[TEXT SECTION]
__________

What is Diet Culture?

Have you wondered this?

And also wondered why it matters to you?
Diet culture is not something I really knew about until 2019. If you're similar and wondering what the hell, you're not alone.

Here's what you need to know.

Diet culture says there is one standard form of beauty in Western society for women. And that is as thin as possible. (Except not too* thin).

Diet culture says that the pursuit of this thinness is normal and obligatory. In other words, if you're not dedicating yourself to being thinner, what are you even doing?

Diet culture holds up our value as women first and foremost in our appearance. It's performative and obligatory so that the world will accept and love us.

Diet culture has a direct crossover with "health" too whereby diet culture has skewed what that even means. Remembering that health is subjective to each of us. Yet diet culture says that only certain body shapes are healthy and that spending a great deal of time on that pursuit is not just OK, though to be celebrated.

Diet culture is so far beyond weight loss products, brands and companies too.

Diet culture has hijacked almost every part of our lives as we know them. And once you see it, you can no longer unsee it. You will notice it everywhere. In ads, shows, news, magazines, tweets, social chats, office banter, life.

Life in Western culture is diet culture. Dietitian Christy Harrison echoes this in her book Anti-Diet: Reclaim Your Time, Money, Well-Being and Happiness Through Intuitive Eating and says about diet culture...

"...a system of beliefs that equates thinness, muscularity and particular body shapes with health and moral virtue; promotes weight loss and body reshaping as a means of attaining higher status; demonises certain foods and food groups while elevating others; and oppress people who don't match its supposed picture of "health."

From my time spent working with women on their relationship to food and their body, it's evident how many hours are lost (yes, lost), to all-consuming thoughts of food and weight. It's a ruling internal dialogue. And this is very often without the presence of an eating disorder. This is the normalised BS that is diet culture.

This is how foods become "good" and "bad." Read more about that here.

This is how weight is used to shame.

This is how before and after shots become marketing.

This is how most of us have no freaking idea what to eat!

Diet culture disconnects us from our bodies and sends the message that we can't trust ourselves.

Diet culture does not however let us know the truth. The truth that for most of us, pursuing intentional weight loss will not be sustainable [1].

__________

[DATASET SECTION]

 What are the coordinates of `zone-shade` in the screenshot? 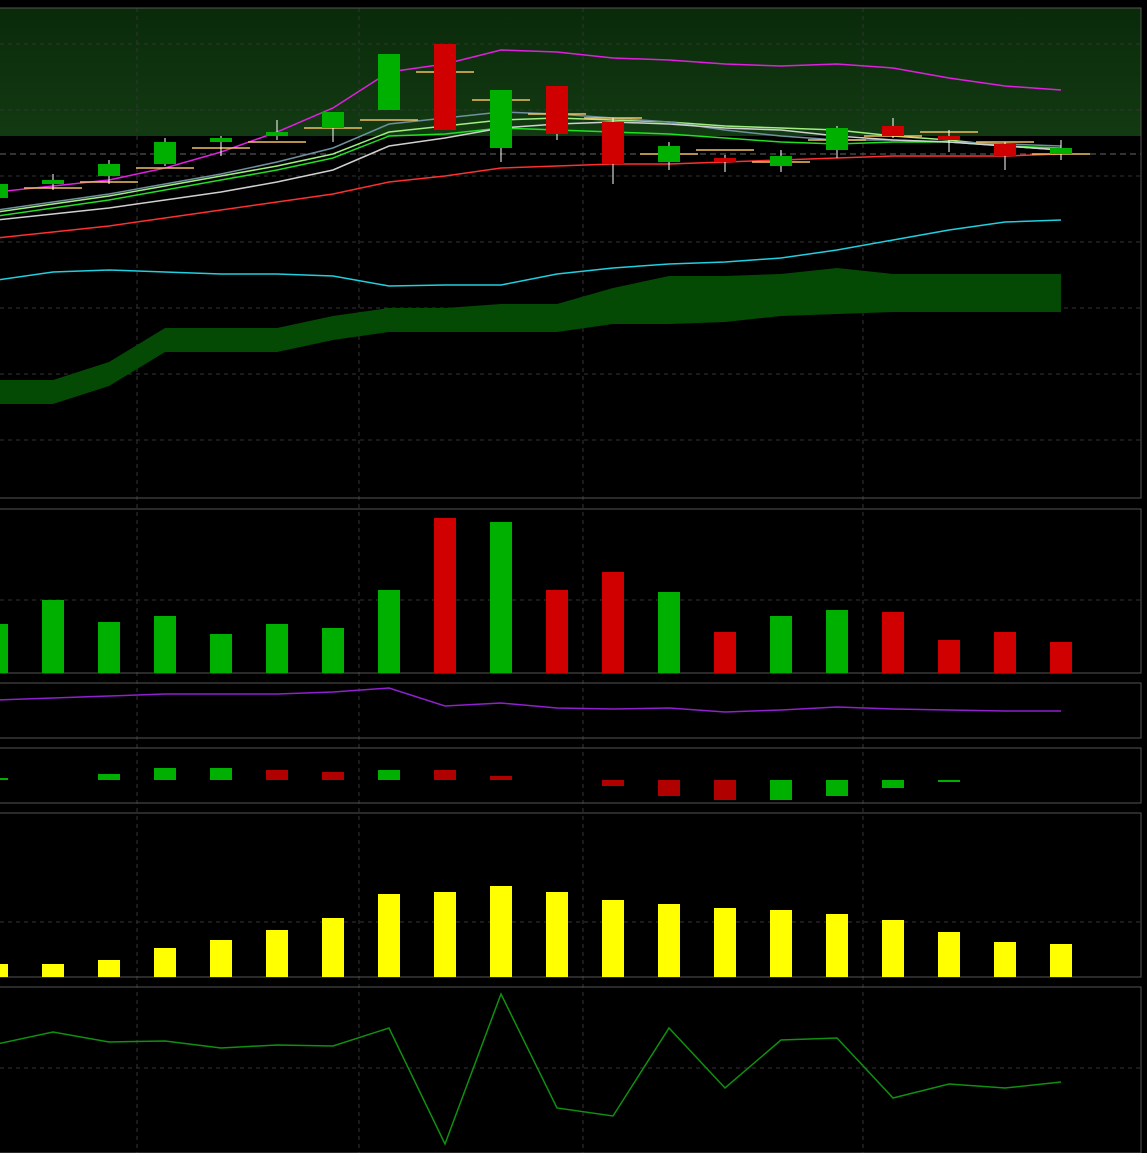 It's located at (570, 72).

__________

[TASK LIST]
1: Reproduce the diet culture text word for word, starting at "What is Diet" and going up to and including "need to know.".
2: Write the next part of the diet culture text, beginning right after its final sentence.
The listing comes from a different source than the diet culture text.

[ANSWERS FOR EACH ITEM]
1:
What is Diet Culture?

Have you wondered this?

And also wondered why it matters to you?
Diet culture is not something I really knew about until 2019. If you're similar and wondering what the hell, you're not alone.

Here's what you need to know.

2:
Diet culture is so entrenched in our minds that moving from diet to diet without long-term success is not considered at all to be a fault of the process. So-called failing on a diet is our fault. It’s our lack of willpower. It’s never the diet right? Wrong!

Fact: failing at a diet is exactly what your body is meant to do.

It's how your body protects itself against perceived famine. It will do everything it can to restore weight lost. This is why dieters feel increased hunger, lethargy, fatigue, hanger and low mood. Your body is conserving energy by lowering its metabolism and increasing your drive to eat. The rest is the reality of restricting food groups/calories in the name of weight loss - misery.

Diet culture also doesn't let us know that we can take enjoyable steps towards improving our health without focusing on, or even changing our weight [2] [3]. And that our worth is not our weight.

 

 

Personally and professionally this means a great deal to me. It's the work that gets me fired up every single day. It's the advocacy work that sometimes leaves me frustrated and  unsure of ever impacting. But also knowing that this is my main ambition and drive.

I; like most women (and increasing numbers of men); have lost years of life to this life suck known as diet culture. Thinking I'm not enough if I'm not thinner. Attempting to control my diet in order to control my weight and inevitably feeling completely obsessed with food and out of control. The bottom line is: we have so much better stuff to do!

How can we expect to run the world when our mind is consumed with thoughts of food and our weight?! When we focus on restricting food, we restrict our life experiences.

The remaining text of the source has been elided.